The real details will emerge at the trial of Michael Adebolajo and Michael Adenowale. They are in hospital after they were shot by police.
The Telegraph has printed a front-page picture of Adebolajo scuffling with police at a demonstration outside the Old Bailey in 2006. As he was led away, he shouted that he had the right to irge people to "behead those who insult Islam", the Telegraph reported.
The use of sharp weapons and the reported bid to decapitate Rigby recall methods of torture and violence consigned to the Dark Ages.
Many cultures have a history of decapitation. In England, King Henry VIII dispatched two of his wives in this way. A century and a half later, the head of Oliver Cromwell was removed from its resting place and stuck on a spike at London Bridge.
Nowadays in civilised world, beheadings belong in textbooks and films. Yet the practice does persist in certain regions from which al-Qaida emerged.
In the Arabian peninsula, beheading is used by the authorities in Saudi Arabia in certain cases of moral crime. In Iraq, under the secular regime of Saddam Hussein, prostitutes and pimps were beheaded by the state.
During and after the second Iraq war, extremist insurgent groups decapitated hostages as a means of sending powerful statements to their enemies. That fate befell British engineer Kenneth Bigley in Iraq and American journalist Daniel Pearl in Pakistan.

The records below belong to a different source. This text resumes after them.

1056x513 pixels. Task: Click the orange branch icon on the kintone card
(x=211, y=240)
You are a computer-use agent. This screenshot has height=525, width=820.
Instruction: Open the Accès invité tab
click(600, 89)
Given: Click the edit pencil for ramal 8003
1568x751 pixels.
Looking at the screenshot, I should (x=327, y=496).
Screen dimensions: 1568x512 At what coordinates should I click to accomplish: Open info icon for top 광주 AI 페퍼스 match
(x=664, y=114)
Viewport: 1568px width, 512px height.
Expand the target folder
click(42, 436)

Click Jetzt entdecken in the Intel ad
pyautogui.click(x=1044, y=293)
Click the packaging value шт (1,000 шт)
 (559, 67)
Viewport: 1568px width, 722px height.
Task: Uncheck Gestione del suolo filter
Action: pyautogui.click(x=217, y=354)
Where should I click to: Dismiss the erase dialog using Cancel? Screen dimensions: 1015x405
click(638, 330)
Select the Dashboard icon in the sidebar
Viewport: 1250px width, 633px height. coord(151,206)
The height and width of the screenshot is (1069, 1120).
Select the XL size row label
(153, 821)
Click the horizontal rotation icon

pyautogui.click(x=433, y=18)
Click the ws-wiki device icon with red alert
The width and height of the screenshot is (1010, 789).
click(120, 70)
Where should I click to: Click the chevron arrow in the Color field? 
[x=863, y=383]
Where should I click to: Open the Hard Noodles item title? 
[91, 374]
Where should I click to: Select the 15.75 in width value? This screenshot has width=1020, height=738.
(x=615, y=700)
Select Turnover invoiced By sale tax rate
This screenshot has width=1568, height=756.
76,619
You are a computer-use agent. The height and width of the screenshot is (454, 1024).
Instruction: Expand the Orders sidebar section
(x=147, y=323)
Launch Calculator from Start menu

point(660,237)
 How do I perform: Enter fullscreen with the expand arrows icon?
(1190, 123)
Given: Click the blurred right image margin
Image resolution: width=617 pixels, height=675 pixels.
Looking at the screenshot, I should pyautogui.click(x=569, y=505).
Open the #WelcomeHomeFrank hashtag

Pearl, a Wall Street Journal reporter, had his throat slit and his head cut off in a videotape made by his captors who were demanding the release of all Muslim prisoners from Guantanamo Bay.
According to the Salafist strain of extremist Islam, the Koran sanctions beheading as punishment for those who have not submitted to Allah.
Under this minority sect's fundamentalist interpretation, there are no innocent non-Muslims because non-believers are guilty of not following the Holy Book.
Similarily, it seems that in the minds of the two Woolwich attackers there are no innocent soldiers. Nursing a grievance over the conflicts in Iraq and Afghanistan, the two men appear to have decided that any soldier is a legitimate target.
If the point of terrorism is to spread terror, then decapitating a victim in the street before dragging the body into the road provides just about the most vivid and dramatic method possible.
It is deeply sad that young father Lee Rigby happened to be in the wrong place at the wrong time when two men decided to bring the Dark Ages back to London's streets.